The agreement was hammered out Tuesday and will be in effect throughout the summer.

Negotiations are continuing to find a long-term solution after members of the Kettle and Stony Point First Nations made a bid to reclaim the land by removing barricades.

The First Nations said they removed the municipal barricades to reconnect the trail that historically linked the Kettle and Stony Point Nations.

“We’re discussing how to go forward with Ipperwash,” says Mark Lindsay, an executive member of the Centre Ipperwash Community Association (CICA).

His association will hold a public meeting Sunday afternoon at the Port Franks Community Centre from 1 to 4 p.m.
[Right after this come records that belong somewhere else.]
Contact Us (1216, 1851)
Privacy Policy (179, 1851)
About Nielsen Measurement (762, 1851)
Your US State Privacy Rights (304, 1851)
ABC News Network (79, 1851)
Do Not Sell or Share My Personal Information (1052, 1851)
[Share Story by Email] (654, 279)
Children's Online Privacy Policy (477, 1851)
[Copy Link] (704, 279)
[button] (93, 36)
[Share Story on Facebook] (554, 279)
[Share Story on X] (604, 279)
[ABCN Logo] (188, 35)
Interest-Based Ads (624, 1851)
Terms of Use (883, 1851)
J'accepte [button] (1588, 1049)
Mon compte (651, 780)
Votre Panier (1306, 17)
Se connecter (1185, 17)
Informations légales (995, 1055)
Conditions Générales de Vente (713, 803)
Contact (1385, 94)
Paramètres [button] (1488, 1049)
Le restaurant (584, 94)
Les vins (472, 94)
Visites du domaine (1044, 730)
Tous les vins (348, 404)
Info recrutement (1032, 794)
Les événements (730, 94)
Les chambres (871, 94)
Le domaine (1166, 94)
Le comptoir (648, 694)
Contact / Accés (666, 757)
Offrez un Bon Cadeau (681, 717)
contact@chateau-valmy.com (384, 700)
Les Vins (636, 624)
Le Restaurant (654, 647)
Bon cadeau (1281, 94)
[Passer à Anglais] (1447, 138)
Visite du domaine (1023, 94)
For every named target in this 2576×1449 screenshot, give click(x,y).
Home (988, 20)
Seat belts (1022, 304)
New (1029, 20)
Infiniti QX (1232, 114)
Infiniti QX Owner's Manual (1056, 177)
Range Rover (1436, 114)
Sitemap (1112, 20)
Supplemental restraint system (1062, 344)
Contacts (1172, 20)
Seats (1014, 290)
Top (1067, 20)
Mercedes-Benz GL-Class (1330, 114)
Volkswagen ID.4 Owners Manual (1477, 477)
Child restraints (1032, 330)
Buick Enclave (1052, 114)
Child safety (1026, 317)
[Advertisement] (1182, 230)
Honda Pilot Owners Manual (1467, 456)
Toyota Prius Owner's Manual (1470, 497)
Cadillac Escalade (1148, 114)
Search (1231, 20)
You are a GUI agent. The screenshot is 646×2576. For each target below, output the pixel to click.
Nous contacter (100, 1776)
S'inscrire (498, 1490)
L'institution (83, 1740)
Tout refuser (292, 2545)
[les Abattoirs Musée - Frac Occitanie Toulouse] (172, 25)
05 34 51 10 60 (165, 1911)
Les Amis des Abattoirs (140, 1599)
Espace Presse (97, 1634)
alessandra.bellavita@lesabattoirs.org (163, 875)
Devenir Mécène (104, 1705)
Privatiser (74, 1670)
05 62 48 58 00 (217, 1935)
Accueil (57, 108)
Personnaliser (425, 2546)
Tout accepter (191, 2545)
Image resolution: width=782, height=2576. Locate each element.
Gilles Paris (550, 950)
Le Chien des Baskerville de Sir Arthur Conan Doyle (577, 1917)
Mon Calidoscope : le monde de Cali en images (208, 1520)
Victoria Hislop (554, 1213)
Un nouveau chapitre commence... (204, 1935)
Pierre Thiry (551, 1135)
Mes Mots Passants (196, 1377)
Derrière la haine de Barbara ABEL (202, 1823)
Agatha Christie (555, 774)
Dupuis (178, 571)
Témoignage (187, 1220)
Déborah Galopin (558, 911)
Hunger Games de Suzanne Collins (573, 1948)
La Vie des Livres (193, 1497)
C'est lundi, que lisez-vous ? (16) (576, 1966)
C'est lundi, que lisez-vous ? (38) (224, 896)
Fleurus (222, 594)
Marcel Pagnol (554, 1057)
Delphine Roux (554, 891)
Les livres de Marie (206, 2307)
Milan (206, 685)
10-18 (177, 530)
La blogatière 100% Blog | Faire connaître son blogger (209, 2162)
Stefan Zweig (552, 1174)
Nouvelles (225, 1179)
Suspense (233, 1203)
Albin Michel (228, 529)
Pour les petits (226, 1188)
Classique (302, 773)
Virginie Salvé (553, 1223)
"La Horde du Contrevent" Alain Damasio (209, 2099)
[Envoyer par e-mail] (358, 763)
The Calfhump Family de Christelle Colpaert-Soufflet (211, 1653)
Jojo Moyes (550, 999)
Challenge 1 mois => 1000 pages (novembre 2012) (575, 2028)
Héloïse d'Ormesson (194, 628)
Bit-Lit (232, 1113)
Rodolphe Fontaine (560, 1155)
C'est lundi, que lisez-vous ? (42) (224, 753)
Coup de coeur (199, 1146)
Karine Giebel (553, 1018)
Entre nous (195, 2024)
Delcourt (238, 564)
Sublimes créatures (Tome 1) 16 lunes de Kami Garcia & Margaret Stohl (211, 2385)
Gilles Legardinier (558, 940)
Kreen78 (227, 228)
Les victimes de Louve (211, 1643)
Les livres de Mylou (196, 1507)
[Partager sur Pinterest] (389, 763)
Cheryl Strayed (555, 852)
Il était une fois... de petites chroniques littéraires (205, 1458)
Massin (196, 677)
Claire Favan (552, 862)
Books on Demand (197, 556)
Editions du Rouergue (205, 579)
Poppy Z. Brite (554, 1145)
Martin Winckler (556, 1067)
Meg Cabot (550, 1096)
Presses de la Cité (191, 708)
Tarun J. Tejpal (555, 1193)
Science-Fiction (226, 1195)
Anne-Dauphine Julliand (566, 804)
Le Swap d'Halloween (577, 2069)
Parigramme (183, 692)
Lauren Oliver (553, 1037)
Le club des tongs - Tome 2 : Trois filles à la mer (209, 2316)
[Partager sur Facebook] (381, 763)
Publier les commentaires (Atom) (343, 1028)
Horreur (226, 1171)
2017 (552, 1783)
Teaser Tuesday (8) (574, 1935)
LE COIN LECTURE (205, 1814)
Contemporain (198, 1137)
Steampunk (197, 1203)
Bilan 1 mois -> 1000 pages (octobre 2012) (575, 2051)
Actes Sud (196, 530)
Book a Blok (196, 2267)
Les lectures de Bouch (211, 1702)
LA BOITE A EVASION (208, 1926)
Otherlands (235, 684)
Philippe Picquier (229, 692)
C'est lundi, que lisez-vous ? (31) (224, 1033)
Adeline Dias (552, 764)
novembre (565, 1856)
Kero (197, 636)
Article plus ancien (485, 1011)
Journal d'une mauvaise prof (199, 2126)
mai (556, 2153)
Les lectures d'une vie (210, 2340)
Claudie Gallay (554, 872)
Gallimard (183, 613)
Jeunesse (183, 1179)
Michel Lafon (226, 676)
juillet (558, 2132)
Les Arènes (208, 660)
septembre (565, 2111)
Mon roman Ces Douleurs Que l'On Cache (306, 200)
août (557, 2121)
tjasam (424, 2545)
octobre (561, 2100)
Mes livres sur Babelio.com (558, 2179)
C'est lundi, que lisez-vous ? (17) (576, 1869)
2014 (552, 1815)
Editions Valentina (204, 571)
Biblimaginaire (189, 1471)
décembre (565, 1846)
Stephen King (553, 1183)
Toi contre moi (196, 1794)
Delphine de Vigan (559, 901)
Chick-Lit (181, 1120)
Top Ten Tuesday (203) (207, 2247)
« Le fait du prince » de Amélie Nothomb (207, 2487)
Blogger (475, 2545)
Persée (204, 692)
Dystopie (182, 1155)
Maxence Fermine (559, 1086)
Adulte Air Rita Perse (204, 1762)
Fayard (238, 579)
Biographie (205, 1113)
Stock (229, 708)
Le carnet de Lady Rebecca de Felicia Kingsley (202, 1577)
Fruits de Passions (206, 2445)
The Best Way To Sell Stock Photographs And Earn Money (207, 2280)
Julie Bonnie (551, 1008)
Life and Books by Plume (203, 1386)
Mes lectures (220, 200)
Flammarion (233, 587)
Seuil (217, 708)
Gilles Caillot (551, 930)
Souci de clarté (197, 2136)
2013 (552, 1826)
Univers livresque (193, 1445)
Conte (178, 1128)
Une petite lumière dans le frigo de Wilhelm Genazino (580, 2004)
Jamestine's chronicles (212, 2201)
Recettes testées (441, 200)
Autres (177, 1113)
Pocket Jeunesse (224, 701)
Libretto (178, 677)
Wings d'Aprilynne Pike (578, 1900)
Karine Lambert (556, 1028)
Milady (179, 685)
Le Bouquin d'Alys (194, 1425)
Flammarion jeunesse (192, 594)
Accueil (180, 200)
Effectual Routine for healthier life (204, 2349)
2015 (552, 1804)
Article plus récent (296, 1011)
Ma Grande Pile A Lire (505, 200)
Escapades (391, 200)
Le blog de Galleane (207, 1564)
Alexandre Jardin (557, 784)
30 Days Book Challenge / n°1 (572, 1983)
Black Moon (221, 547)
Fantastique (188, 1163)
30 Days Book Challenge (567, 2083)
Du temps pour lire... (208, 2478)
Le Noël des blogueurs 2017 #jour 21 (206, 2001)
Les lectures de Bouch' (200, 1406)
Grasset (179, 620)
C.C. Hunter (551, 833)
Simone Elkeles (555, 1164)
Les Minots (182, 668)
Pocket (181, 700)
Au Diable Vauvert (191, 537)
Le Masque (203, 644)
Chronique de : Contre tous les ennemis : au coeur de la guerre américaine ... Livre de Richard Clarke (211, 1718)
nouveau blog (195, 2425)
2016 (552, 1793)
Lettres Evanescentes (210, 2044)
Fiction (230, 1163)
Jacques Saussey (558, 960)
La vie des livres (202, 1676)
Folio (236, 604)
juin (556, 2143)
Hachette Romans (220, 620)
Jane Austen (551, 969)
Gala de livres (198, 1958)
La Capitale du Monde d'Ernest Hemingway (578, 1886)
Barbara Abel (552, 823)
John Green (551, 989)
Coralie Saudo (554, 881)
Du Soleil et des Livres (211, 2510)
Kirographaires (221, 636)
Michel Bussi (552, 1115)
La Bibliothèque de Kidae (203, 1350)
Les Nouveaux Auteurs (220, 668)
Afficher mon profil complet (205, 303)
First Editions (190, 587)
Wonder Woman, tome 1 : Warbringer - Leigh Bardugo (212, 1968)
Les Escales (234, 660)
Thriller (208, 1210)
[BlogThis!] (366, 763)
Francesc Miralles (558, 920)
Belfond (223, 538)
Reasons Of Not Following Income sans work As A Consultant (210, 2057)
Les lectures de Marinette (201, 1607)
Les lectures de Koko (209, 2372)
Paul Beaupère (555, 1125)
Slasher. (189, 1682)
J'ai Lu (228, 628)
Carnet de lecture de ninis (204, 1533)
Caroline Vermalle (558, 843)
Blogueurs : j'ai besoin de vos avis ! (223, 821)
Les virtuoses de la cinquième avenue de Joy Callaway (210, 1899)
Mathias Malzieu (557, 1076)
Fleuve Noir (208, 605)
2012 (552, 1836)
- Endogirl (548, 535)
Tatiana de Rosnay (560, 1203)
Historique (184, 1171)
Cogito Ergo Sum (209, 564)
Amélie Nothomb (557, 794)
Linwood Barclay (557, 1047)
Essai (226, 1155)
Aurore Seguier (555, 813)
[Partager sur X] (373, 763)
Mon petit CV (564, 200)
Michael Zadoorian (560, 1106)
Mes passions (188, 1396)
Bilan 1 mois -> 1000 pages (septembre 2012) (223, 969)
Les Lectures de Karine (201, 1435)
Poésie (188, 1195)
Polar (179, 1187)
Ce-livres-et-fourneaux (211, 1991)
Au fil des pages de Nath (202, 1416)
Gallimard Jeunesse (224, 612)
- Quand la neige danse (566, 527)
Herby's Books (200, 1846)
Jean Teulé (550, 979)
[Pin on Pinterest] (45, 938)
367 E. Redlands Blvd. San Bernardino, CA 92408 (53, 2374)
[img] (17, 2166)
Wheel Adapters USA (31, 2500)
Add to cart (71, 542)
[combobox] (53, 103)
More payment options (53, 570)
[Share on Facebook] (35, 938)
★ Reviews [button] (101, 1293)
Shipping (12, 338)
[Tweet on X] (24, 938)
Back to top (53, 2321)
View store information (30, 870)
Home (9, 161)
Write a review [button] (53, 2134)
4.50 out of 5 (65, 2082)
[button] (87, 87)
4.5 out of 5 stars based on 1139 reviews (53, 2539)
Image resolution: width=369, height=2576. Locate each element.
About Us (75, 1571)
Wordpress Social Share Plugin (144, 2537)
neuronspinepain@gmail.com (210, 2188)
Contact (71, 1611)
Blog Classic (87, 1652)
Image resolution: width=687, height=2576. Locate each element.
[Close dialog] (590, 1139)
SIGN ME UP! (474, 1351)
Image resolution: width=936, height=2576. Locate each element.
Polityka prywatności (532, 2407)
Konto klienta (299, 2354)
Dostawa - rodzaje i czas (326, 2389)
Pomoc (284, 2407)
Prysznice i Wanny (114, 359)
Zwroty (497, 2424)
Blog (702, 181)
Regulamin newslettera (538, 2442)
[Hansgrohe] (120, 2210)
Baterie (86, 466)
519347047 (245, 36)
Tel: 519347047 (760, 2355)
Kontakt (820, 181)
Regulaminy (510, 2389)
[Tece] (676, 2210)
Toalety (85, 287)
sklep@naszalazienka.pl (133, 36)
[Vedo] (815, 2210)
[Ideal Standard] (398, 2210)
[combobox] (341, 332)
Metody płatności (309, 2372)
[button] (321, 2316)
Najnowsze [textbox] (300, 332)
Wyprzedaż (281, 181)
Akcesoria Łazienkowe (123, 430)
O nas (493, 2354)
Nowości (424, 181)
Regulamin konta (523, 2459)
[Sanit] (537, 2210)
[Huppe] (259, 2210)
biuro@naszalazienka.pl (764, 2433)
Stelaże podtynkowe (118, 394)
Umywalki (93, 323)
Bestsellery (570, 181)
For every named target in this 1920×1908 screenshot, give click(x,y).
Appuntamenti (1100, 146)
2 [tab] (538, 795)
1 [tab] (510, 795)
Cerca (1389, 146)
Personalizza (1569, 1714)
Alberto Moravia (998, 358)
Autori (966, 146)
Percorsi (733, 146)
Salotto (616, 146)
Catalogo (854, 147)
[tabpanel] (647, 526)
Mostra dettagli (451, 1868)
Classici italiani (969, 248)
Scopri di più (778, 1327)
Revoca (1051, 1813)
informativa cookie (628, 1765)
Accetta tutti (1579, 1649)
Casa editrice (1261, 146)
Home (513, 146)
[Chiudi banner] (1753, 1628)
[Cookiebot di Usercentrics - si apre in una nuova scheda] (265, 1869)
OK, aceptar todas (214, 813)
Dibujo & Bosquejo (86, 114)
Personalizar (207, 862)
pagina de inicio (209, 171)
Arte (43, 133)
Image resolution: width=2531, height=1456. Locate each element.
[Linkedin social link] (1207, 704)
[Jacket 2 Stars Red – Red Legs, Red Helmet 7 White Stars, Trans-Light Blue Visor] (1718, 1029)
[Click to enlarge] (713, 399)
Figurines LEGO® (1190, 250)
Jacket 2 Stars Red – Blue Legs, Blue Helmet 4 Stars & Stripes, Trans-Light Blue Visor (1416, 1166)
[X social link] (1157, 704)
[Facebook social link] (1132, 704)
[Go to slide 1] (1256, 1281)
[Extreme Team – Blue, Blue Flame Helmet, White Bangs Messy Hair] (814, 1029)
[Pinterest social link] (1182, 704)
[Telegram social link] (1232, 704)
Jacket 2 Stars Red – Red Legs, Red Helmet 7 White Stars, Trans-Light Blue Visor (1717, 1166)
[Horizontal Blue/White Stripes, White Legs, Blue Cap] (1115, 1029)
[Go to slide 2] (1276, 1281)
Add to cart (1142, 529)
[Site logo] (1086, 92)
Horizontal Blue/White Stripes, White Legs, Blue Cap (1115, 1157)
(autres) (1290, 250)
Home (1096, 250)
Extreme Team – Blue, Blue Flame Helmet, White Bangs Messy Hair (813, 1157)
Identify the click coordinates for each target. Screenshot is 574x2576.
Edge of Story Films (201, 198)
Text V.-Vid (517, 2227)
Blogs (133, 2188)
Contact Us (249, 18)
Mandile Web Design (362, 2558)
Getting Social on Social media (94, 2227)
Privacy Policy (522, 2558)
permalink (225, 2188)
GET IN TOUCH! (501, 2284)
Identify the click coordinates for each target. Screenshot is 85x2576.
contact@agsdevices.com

Lindsay says it is hoped the meeting will help determine more natural ways to prevent vehicles from entering the beach and to ensure Ipperwash remains “the historically special place it is” and to “celebrate longstanding relationships.”

A solution must also ensure emergency vehicles have access.

Lindsay's family has owned a cottage on Ipperwash Beach since the 1950s.

Some of the parties involved in negotiations included provincial and municipal government officials, the St. Clair Conservation Authority and Kettle and Stony Point First Nations, along with CICA.